**Exercise details:** When a line in the entries below contains the word "agent", copy that line.

**Data section:**
+++

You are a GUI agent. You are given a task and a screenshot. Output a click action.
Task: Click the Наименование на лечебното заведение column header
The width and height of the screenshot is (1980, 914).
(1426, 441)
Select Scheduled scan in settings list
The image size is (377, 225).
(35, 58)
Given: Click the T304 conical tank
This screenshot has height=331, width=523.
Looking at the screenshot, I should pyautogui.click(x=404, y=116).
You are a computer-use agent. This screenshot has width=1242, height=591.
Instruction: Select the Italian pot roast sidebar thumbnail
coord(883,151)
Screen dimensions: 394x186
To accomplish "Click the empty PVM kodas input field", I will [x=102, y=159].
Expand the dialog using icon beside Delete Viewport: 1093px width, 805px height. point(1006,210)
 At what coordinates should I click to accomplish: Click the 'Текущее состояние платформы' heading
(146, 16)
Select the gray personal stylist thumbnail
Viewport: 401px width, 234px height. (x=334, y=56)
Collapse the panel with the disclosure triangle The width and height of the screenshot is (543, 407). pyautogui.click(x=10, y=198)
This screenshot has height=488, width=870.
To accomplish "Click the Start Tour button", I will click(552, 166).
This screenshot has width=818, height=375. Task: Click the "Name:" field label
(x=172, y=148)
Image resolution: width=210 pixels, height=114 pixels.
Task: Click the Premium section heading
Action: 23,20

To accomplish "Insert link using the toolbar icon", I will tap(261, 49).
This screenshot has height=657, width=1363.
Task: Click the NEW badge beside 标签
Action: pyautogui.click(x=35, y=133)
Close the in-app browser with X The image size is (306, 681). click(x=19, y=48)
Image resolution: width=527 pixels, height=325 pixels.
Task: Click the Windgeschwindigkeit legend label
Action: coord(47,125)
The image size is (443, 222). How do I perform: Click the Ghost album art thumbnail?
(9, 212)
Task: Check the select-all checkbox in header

+++

**Solution to the problem:**
You are a GUI agent. You are given a task and a screenshot. Output a click action.
You are a computer-use agent. This screenshot has width=1242, height=591.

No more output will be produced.